(Extracted records)
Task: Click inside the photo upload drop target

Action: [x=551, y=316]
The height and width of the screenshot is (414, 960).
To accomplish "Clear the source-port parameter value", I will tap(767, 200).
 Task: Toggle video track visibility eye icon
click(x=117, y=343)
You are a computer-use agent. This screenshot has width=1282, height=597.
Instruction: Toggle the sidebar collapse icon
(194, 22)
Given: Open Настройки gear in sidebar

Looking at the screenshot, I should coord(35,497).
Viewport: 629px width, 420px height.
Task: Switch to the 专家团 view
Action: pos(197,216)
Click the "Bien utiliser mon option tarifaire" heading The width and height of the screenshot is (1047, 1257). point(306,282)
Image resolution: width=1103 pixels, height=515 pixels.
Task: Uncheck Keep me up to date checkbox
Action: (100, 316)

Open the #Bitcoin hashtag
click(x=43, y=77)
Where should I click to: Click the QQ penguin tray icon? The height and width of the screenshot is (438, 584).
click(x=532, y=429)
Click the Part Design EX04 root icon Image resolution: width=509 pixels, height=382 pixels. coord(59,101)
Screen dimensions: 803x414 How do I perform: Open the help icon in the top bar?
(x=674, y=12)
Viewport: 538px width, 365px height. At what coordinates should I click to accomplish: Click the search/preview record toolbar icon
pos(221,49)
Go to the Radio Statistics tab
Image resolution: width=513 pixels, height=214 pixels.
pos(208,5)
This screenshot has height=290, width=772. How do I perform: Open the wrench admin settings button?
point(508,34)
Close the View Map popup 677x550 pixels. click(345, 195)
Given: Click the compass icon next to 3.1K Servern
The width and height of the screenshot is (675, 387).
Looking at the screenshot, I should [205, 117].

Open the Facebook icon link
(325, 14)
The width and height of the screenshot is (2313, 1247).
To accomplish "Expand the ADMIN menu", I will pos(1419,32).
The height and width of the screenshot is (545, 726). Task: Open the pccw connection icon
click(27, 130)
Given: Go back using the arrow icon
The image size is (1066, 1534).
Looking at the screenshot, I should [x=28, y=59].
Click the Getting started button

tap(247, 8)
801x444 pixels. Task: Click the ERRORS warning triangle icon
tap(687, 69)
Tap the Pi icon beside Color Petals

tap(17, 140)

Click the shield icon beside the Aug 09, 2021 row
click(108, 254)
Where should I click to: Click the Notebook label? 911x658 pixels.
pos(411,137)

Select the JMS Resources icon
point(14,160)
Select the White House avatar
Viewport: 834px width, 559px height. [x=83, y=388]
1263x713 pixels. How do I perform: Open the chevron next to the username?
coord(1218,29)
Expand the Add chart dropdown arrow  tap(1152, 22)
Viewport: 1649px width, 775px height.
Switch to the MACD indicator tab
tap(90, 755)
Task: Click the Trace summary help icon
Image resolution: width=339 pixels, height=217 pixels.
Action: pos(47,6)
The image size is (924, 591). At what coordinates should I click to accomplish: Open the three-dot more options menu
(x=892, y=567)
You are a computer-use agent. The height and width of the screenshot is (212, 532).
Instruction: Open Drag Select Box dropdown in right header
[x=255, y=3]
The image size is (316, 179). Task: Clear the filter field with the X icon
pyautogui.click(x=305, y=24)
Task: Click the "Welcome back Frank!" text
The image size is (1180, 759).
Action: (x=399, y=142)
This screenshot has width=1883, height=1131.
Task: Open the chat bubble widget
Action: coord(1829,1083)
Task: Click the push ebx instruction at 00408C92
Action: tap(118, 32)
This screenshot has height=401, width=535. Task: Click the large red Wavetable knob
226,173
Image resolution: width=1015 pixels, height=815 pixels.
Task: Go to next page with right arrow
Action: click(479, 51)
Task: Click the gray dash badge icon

# PROMPT
All lines in the records with the string "Expand" should be copied out.

# YOUR SOLUTION
To accomplish "Expand the ADMIN menu", I will pos(1419,32).
Expand the Add chart dropdown arrow  tap(1152, 22)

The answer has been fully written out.